What you have to do
When you answer, give every record back exactly as written.

-------------------------

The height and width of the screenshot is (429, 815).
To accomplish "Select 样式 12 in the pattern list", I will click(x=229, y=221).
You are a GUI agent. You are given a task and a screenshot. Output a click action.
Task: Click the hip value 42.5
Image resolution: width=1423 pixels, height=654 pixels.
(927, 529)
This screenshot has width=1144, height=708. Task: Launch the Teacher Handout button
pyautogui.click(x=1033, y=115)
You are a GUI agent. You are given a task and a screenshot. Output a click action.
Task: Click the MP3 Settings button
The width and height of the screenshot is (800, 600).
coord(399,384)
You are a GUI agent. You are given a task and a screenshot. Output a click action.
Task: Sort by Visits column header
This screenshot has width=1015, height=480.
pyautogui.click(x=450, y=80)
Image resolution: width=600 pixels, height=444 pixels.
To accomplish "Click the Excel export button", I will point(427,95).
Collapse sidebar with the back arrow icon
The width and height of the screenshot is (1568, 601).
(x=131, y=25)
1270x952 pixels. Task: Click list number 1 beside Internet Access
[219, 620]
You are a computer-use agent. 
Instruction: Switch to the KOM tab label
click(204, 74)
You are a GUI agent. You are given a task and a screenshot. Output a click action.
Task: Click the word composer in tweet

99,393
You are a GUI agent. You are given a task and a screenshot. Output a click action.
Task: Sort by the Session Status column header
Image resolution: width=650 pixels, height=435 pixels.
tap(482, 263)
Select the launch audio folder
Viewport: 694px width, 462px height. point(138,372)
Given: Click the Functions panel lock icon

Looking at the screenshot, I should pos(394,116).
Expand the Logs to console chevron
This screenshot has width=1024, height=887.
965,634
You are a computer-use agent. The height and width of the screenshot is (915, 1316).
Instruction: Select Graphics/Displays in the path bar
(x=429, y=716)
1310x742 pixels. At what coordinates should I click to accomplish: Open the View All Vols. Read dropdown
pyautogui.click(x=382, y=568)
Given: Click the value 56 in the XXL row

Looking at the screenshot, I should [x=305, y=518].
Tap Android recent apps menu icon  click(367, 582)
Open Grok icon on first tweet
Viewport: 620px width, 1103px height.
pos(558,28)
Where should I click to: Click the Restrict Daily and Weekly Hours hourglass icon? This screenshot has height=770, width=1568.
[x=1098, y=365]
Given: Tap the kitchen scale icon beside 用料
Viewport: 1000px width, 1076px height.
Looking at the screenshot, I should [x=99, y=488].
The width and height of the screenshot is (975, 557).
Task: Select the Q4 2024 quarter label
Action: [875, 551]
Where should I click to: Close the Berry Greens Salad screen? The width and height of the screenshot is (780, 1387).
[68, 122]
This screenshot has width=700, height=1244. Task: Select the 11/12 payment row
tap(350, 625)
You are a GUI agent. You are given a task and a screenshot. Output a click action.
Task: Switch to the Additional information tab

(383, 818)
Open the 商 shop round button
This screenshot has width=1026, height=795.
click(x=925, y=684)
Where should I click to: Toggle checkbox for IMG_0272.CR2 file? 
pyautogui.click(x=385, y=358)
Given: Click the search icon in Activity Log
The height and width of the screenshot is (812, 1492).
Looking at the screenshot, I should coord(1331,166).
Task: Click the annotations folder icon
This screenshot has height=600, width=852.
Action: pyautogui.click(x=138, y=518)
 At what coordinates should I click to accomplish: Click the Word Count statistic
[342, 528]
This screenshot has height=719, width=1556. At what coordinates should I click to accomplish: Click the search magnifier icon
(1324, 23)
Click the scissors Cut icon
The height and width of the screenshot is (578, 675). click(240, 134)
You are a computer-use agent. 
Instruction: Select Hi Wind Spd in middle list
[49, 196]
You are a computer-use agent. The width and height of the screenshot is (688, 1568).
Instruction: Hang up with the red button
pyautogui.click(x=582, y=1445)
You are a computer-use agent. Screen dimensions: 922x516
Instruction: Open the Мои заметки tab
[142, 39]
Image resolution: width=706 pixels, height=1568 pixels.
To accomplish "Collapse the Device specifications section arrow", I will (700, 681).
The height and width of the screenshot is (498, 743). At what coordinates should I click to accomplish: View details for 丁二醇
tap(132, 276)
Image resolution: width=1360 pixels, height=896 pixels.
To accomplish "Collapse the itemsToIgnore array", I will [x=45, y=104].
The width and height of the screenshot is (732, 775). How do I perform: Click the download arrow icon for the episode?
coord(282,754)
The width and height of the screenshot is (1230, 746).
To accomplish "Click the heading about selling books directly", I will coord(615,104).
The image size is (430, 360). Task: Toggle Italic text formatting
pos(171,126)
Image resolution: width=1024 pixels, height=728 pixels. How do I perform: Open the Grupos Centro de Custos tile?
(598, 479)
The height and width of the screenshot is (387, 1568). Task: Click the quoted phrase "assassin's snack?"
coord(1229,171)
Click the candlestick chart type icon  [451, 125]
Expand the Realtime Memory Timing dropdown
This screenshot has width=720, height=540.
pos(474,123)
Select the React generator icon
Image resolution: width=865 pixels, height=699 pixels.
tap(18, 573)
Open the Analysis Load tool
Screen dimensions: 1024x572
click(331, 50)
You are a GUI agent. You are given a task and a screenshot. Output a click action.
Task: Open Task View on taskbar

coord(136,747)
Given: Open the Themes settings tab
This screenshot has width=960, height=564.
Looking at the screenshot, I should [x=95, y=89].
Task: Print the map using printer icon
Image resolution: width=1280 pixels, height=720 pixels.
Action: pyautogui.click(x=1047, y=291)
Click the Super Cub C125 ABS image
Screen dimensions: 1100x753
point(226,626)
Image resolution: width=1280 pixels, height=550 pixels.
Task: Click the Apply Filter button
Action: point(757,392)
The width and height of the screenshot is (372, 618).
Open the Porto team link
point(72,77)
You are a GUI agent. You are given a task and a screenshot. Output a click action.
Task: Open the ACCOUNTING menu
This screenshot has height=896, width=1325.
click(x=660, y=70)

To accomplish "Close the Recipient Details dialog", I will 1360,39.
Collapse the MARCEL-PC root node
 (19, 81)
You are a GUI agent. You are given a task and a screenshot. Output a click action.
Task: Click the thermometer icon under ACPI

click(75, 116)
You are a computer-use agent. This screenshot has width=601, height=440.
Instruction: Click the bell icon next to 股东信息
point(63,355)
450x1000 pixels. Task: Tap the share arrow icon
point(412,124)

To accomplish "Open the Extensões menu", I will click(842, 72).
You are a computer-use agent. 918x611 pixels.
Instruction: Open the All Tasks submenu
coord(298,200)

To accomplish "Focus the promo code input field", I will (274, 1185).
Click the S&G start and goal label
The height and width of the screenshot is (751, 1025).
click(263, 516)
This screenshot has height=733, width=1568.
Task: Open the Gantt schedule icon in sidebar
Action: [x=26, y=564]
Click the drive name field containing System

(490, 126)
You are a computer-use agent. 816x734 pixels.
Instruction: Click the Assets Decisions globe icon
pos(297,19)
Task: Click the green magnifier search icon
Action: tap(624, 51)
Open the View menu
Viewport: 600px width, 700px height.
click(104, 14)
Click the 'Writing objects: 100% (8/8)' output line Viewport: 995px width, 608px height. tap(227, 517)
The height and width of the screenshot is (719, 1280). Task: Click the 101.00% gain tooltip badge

-------------------------

Problem solution
The height and width of the screenshot is (429, 815).
To accomplish "Select 样式 12 in the pattern list", I will click(x=229, y=221).
You are a GUI agent. You are given a task and a screenshot. Output a click action.
Task: Click the hip value 42.5
Image resolution: width=1423 pixels, height=654 pixels.
(927, 529)
This screenshot has width=1144, height=708. Task: Launch the Teacher Handout button
pyautogui.click(x=1033, y=115)
You are a GUI agent. You are given a task and a screenshot. Output a click action.
Task: Click the MP3 Settings button
The width and height of the screenshot is (800, 600).
coord(399,384)
You are a GUI agent. You are given a task and a screenshot. Output a click action.
Task: Sort by Visits column header
This screenshot has width=1015, height=480.
pyautogui.click(x=450, y=80)
Image resolution: width=600 pixels, height=444 pixels.
To accomplish "Click the Excel export button", I will point(427,95).
Collapse sidebar with the back arrow icon
The width and height of the screenshot is (1568, 601).
(x=131, y=25)
1270x952 pixels. Task: Click list number 1 beside Internet Access
[219, 620]
You are a computer-use agent. 
Instruction: Switch to the KOM tab label
click(204, 74)
You are a GUI agent. You are given a task and a screenshot. Output a click action.
Task: Click the word composer in tweet

99,393
You are a GUI agent. You are given a task and a screenshot. Output a click action.
Task: Sort by the Session Status column header
Image resolution: width=650 pixels, height=435 pixels.
tap(482, 263)
Select the launch audio folder
Viewport: 694px width, 462px height. point(138,372)
Given: Click the Functions panel lock icon

Looking at the screenshot, I should pos(394,116).
Expand the Logs to console chevron
This screenshot has width=1024, height=887.
965,634
You are a computer-use agent. The height and width of the screenshot is (915, 1316).
Instruction: Select Graphics/Displays in the path bar
(x=429, y=716)
1310x742 pixels. At what coordinates should I click to accomplish: Open the View All Vols. Read dropdown
pyautogui.click(x=382, y=568)
Given: Click the value 56 in the XXL row

Looking at the screenshot, I should [x=305, y=518].
Tap Android recent apps menu icon  click(367, 582)
Open Grok icon on first tweet
Viewport: 620px width, 1103px height.
pos(558,28)
Where should I click to: Click the Restrict Daily and Weekly Hours hourglass icon? This screenshot has height=770, width=1568.
[x=1098, y=365]
Given: Tap the kitchen scale icon beside 用料
Viewport: 1000px width, 1076px height.
Looking at the screenshot, I should [x=99, y=488].
The width and height of the screenshot is (975, 557).
Task: Select the Q4 2024 quarter label
Action: [875, 551]
Where should I click to: Close the Berry Greens Salad screen? The width and height of the screenshot is (780, 1387).
[68, 122]
This screenshot has width=700, height=1244. Task: Select the 11/12 payment row
tap(350, 625)
You are a GUI agent. You are given a task and a screenshot. Output a click action.
Task: Switch to the Additional information tab

(383, 818)
Open the 商 shop round button
This screenshot has width=1026, height=795.
click(x=925, y=684)
Where should I click to: Toggle checkbox for IMG_0272.CR2 file? 
pyautogui.click(x=385, y=358)
Given: Click the search icon in Activity Log
The height and width of the screenshot is (812, 1492).
Looking at the screenshot, I should coord(1331,166).
Task: Click the annotations folder icon
This screenshot has height=600, width=852.
Action: pyautogui.click(x=138, y=518)
 At what coordinates should I click to accomplish: Click the Word Count statistic
[342, 528]
This screenshot has height=719, width=1556. At what coordinates should I click to accomplish: Click the search magnifier icon
(1324, 23)
Click the scissors Cut icon
The height and width of the screenshot is (578, 675). click(240, 134)
You are a computer-use agent. 
Instruction: Select Hi Wind Spd in middle list
[49, 196]
You are a computer-use agent. The width and height of the screenshot is (688, 1568).
Instruction: Hang up with the red button
pyautogui.click(x=582, y=1445)
You are a computer-use agent. Screen dimensions: 922x516
Instruction: Open the Мои заметки tab
[142, 39]
Image resolution: width=706 pixels, height=1568 pixels.
To accomplish "Collapse the Device specifications section arrow", I will (700, 681).
The height and width of the screenshot is (498, 743). At what coordinates should I click to accomplish: View details for 丁二醇
tap(132, 276)
Image resolution: width=1360 pixels, height=896 pixels.
To accomplish "Collapse the itemsToIgnore array", I will [x=45, y=104].
The width and height of the screenshot is (732, 775). How do I perform: Click the download arrow icon for the episode?
coord(282,754)
The width and height of the screenshot is (1230, 746).
To accomplish "Click the heading about selling books directly", I will coord(615,104).
The image size is (430, 360). Task: Toggle Italic text formatting
pos(171,126)
Image resolution: width=1024 pixels, height=728 pixels. How do I perform: Open the Grupos Centro de Custos tile?
(598, 479)
The height and width of the screenshot is (387, 1568). Task: Click the quoted phrase "assassin's snack?"
coord(1229,171)
Click the candlestick chart type icon  [451, 125]
Expand the Realtime Memory Timing dropdown
This screenshot has width=720, height=540.
pos(474,123)
Select the React generator icon
Image resolution: width=865 pixels, height=699 pixels.
tap(18, 573)
Open the Analysis Load tool
Screen dimensions: 1024x572
click(331, 50)
You are a GUI agent. You are given a task and a screenshot. Output a click action.
Task: Open Task View on taskbar

coord(136,747)
Given: Open the Themes settings tab
This screenshot has width=960, height=564.
Looking at the screenshot, I should [x=95, y=89].
Task: Print the map using printer icon
Image resolution: width=1280 pixels, height=720 pixels.
Action: pyautogui.click(x=1047, y=291)
Click the Super Cub C125 ABS image
Screen dimensions: 1100x753
point(226,626)
Image resolution: width=1280 pixels, height=550 pixels.
Task: Click the Apply Filter button
Action: point(757,392)
The width and height of the screenshot is (372, 618).
Open the Porto team link
point(72,77)
You are a GUI agent. You are given a task and a screenshot. Output a click action.
Task: Open the ACCOUNTING menu
This screenshot has height=896, width=1325.
click(x=660, y=70)

To accomplish "Close the Recipient Details dialog", I will 1360,39.
Collapse the MARCEL-PC root node
 (19, 81)
You are a GUI agent. You are given a task and a screenshot. Output a click action.
Task: Click the thermometer icon under ACPI

click(75, 116)
You are a computer-use agent. This screenshot has width=601, height=440.
Instruction: Click the bell icon next to 股东信息
point(63,355)
450x1000 pixels. Task: Tap the share arrow icon
point(412,124)

To accomplish "Open the Extensões menu", I will click(842, 72).
You are a computer-use agent. 918x611 pixels.
Instruction: Open the All Tasks submenu
coord(298,200)

To accomplish "Focus the promo code input field", I will (274, 1185).
Click the S&G start and goal label
The height and width of the screenshot is (751, 1025).
click(263, 516)
This screenshot has height=733, width=1568.
Task: Open the Gantt schedule icon in sidebar
Action: [x=26, y=564]
Click the drive name field containing System

(490, 126)
You are a computer-use agent. 816x734 pixels.
Instruction: Click the Assets Decisions globe icon
pos(297,19)
Task: Click the green magnifier search icon
Action: tap(624, 51)
Open the View menu
Viewport: 600px width, 700px height.
click(104, 14)
Click the 'Writing objects: 100% (8/8)' output line Viewport: 995px width, 608px height. tap(227, 517)
The height and width of the screenshot is (719, 1280). Task: Click the 101.00% gain tooltip badge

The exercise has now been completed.